現場に着くと、堀川は、あちらこちらを見て回る。
地主のおじいさんは、やはり今日も広大な畑に出ていた。
一人で、何か植えている。
手を止めさせるのもどうかと思うし、勝手に手伝うのもはばかれるし。
少し間を置こうかと、畑を離れる。
一番下にある、石の彫刻さんだけが、カンカンと石ノミをふるってた。
折角だから、話してみる?と堀川に聞いてみると、案外、平気な顔をしている。
初めて会う人と話せるんだなぁ、こいつは。とちょっと感心する。
役者をやってるような人間は、とても社交的か、とても内向的か、どっちかだ。
堀川は社交的な方みたいだ。

石屋さん(自分の事をそう呼んでいらっしゃった)は、作品製作途中の一服タイムだった。
おいらも話したけど、堀川がどんどん質問してる。
硬くて四角いはずの石が、流線型のなめらかなオブジェになっていく途中段階になってる。
これ、どうやるんですか?
ええええ。
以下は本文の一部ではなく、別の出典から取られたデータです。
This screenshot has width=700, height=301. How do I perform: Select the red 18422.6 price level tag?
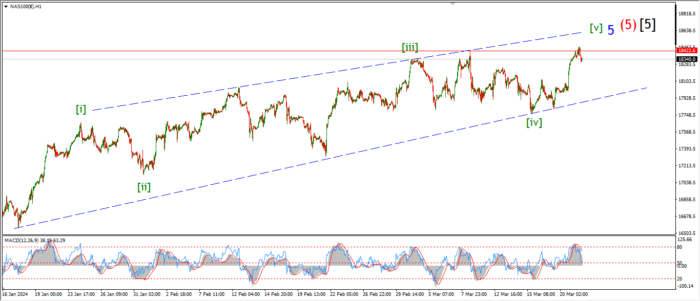pos(686,51)
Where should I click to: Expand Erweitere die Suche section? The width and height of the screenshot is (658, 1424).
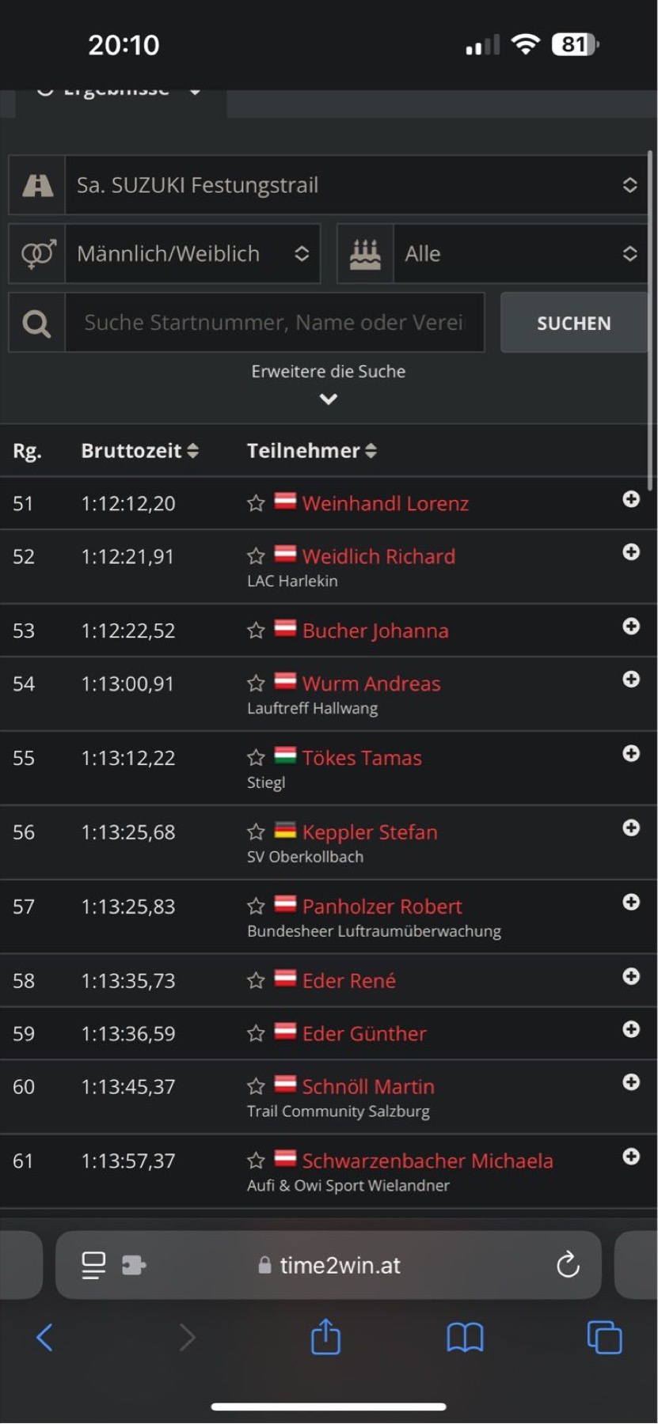coord(329,384)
すごいです!
この間、おいらが話した時とは違う質問をしている。
一つの作品に半年かかったりするという。
大きな石を、半年かけて、石ノミで削っていく。
出来上がる作品は、オブジェで、何かの役に立つようなものではない。
そういう事を、もう何十年と続けている芸術家と堀川の会話。
聞いていて、ハラハラしたけれど、新鮮だった。
堀川がそこで何を感じて、自分がどう演劇と向き合ってきていたかに繋がるかはわからないけれど。
石屋さんも、少し嬉しそうだった。

その後、畑を見ると、まだおじいさんは農作業を続けていた。
何を植えているかはわからないけれど、もう3列目に入っていた。
諦めて、そのままお宅に向かった。
奥様がいらっしゃるからだ。
尻尾を振って犬がなく玄関で呼び鈴を鳴らすと、小さいおばあちゃんが更に小さく腰を曲げて来てくださった。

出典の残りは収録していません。